Reproduce the entries from their first line through the line containing "The width and height of the screenshot is (1920, 1080). In", with both ends included and nothing else.

-- start RECORDS PROVIDED --

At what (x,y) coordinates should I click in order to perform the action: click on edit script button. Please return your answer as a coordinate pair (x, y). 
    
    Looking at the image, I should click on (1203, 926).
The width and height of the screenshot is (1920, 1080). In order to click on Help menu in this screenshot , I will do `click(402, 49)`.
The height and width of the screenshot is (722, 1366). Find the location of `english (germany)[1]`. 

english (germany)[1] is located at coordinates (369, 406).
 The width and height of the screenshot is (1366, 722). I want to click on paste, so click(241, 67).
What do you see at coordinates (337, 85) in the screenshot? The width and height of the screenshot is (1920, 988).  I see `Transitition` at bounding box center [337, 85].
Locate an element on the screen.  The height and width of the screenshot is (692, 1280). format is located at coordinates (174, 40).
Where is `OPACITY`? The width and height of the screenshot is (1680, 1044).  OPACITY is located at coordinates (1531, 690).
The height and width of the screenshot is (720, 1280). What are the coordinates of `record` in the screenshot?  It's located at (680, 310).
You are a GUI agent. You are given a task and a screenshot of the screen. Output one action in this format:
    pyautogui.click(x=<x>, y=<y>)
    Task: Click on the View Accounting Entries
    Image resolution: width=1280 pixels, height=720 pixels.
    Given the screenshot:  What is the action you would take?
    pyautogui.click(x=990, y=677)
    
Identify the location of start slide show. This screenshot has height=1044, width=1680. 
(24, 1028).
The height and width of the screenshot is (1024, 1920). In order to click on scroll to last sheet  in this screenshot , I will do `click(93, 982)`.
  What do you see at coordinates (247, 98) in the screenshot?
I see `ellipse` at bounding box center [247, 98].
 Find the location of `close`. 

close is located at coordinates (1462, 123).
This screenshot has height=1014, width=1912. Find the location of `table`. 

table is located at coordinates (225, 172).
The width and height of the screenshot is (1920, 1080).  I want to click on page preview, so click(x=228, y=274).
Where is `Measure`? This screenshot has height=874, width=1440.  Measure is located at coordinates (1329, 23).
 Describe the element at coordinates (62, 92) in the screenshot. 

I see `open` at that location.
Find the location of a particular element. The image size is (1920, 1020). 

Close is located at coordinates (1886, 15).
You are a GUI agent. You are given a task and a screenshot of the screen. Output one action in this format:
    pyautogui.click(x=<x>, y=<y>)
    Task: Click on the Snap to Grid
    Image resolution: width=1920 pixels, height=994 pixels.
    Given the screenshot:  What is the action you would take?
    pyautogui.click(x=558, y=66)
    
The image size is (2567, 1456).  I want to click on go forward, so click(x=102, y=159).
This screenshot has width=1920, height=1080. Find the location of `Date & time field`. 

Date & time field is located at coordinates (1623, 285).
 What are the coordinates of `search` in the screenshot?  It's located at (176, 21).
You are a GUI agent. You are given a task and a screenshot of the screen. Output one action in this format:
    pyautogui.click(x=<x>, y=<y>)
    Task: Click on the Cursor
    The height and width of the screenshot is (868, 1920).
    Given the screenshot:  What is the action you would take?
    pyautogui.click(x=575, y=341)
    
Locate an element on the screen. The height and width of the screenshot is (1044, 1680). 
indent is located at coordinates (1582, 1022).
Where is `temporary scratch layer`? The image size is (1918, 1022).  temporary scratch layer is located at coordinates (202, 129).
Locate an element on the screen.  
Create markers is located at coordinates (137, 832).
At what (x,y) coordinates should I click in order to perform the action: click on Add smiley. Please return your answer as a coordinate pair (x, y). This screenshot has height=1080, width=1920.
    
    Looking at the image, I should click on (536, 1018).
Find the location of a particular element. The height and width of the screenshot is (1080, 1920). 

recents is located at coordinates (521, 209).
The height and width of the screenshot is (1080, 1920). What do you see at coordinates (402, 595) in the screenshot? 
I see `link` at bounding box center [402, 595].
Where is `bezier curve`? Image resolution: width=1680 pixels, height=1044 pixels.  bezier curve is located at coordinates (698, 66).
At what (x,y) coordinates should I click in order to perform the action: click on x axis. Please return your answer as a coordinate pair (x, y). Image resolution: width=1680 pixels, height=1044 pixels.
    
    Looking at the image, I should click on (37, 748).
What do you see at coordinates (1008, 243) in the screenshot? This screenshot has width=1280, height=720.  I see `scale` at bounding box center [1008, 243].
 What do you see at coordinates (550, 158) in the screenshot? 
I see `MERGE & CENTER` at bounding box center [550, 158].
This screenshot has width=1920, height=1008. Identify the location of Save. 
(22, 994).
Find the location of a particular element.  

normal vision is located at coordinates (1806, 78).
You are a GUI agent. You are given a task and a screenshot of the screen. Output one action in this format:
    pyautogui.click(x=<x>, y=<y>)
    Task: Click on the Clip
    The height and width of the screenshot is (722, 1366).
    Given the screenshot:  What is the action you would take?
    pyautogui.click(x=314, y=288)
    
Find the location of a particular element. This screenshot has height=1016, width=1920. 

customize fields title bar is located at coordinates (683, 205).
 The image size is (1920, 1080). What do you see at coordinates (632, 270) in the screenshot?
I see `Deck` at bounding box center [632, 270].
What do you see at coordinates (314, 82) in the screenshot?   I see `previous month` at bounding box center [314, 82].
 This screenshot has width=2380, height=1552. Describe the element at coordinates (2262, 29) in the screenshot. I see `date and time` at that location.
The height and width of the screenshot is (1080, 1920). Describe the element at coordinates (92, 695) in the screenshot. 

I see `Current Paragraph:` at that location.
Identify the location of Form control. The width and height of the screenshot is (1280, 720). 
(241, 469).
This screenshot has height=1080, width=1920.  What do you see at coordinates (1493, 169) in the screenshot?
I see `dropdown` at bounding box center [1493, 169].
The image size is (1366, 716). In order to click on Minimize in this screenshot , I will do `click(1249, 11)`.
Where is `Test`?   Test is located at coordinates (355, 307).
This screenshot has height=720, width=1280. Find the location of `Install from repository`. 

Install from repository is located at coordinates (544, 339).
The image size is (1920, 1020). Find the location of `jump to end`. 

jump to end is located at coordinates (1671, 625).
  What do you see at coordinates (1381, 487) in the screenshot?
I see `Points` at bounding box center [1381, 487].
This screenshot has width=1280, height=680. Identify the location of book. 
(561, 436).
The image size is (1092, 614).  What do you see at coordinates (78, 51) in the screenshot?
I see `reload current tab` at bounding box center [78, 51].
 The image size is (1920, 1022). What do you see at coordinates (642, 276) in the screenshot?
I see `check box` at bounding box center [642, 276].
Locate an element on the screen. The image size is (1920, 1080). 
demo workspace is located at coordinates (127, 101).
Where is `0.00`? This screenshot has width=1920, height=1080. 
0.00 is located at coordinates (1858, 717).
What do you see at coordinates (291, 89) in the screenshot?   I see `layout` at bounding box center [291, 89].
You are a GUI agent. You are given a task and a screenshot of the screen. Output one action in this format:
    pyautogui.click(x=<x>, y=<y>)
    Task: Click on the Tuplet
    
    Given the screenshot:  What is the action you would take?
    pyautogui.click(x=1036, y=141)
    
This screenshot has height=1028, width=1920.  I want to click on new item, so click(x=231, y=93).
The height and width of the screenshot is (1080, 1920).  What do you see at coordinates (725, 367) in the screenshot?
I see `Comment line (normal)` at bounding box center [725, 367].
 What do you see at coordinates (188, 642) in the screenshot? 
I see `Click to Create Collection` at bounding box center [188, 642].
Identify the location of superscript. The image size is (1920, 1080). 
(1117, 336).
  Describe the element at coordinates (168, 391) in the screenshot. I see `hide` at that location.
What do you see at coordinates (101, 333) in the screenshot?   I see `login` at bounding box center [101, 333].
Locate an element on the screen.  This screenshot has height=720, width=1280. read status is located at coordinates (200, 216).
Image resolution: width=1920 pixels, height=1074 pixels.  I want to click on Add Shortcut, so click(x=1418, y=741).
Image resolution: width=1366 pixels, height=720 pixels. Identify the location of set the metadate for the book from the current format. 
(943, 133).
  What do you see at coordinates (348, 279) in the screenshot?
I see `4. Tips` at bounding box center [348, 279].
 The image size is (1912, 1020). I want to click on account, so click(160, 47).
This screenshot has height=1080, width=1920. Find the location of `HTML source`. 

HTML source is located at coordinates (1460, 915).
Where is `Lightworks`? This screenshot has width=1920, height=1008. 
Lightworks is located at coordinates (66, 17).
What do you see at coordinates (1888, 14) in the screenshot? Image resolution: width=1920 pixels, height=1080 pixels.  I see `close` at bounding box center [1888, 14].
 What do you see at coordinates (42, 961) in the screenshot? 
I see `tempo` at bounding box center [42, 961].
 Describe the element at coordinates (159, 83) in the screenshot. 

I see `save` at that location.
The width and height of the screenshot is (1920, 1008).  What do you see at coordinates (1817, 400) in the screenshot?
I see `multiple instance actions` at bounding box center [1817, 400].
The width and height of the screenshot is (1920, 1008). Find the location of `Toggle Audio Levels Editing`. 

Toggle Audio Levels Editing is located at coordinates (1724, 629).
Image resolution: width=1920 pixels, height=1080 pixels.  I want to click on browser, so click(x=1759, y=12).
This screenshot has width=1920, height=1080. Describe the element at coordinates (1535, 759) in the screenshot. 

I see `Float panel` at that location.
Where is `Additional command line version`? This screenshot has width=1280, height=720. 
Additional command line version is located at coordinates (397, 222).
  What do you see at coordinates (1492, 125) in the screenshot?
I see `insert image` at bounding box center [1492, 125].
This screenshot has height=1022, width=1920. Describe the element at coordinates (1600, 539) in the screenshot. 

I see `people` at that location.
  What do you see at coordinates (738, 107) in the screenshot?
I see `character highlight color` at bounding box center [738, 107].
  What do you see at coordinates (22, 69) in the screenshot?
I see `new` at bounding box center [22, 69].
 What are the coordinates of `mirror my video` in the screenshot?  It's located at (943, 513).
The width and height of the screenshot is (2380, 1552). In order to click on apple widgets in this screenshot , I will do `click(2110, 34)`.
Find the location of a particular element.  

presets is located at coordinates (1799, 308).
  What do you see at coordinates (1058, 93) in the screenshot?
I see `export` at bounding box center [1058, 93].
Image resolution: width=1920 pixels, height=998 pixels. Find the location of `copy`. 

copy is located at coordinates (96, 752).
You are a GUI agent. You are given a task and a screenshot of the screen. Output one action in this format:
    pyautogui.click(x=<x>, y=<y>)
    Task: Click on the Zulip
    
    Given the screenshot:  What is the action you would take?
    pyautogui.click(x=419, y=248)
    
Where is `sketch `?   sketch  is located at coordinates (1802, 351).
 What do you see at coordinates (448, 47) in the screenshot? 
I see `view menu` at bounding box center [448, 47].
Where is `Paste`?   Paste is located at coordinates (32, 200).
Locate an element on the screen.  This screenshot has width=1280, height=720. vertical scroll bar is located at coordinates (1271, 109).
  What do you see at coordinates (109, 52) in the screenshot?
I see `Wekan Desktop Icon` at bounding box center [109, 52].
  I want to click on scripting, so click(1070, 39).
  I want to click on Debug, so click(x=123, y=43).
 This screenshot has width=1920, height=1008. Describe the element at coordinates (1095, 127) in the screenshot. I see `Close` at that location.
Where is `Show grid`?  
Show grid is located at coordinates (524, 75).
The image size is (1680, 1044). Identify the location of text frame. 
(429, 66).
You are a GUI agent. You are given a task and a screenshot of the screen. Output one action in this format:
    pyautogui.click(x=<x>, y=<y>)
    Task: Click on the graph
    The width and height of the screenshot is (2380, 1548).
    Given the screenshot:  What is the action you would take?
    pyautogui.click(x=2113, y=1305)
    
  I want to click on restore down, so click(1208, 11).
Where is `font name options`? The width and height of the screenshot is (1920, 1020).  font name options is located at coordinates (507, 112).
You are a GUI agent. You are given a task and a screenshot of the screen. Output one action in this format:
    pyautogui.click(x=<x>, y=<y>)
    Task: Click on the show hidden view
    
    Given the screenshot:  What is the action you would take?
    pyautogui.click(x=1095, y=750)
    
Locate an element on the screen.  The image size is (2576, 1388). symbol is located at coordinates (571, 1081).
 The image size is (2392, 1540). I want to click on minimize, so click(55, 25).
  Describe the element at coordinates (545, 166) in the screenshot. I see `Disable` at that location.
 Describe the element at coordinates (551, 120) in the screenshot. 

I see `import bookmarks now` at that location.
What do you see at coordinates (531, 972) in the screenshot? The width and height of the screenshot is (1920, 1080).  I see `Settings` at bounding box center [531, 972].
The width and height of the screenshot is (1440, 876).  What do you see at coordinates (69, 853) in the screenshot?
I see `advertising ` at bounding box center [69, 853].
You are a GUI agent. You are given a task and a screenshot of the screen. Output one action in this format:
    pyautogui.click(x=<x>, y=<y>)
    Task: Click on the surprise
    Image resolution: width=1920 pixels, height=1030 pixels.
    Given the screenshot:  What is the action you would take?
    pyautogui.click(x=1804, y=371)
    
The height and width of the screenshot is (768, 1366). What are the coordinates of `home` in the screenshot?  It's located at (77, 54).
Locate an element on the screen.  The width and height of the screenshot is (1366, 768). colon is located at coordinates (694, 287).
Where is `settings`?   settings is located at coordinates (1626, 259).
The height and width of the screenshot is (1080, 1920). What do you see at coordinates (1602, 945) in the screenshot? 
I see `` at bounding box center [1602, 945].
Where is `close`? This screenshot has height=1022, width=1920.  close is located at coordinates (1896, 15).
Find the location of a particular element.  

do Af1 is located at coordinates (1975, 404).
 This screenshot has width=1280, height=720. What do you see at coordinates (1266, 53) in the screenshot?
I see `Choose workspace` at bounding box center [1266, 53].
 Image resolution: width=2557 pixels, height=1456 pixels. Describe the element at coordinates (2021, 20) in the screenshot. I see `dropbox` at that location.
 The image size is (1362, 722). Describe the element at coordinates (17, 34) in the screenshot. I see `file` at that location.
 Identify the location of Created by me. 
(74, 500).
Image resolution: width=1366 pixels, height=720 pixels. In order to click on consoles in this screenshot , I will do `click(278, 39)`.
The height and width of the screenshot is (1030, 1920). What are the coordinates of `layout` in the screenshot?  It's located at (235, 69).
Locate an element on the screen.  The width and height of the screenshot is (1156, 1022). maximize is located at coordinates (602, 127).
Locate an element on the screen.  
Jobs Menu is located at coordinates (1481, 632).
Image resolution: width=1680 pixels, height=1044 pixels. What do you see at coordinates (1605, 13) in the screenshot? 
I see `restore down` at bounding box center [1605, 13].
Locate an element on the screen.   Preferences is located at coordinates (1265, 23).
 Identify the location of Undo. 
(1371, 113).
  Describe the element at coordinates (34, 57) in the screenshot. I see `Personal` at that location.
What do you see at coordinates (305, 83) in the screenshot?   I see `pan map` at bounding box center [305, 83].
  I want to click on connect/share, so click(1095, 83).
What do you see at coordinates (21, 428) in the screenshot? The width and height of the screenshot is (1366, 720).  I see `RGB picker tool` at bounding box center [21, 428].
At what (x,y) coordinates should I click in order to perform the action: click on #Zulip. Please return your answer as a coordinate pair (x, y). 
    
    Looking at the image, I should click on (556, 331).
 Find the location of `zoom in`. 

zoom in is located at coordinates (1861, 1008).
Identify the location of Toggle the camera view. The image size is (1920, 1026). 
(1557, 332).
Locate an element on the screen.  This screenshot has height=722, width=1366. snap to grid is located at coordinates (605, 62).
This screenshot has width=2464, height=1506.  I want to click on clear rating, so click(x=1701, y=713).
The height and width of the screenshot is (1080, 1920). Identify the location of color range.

-- end RECORDS PROVIDED --

— SOLUTION TO THIS EXERCISE —
At what (x,y) coordinates should I click in order to perform the action: click on edit script button. Please return your answer as a coordinate pair (x, y). 
    
    Looking at the image, I should click on (1203, 926).
The width and height of the screenshot is (1920, 1080). In order to click on Help menu in this screenshot , I will do `click(402, 49)`.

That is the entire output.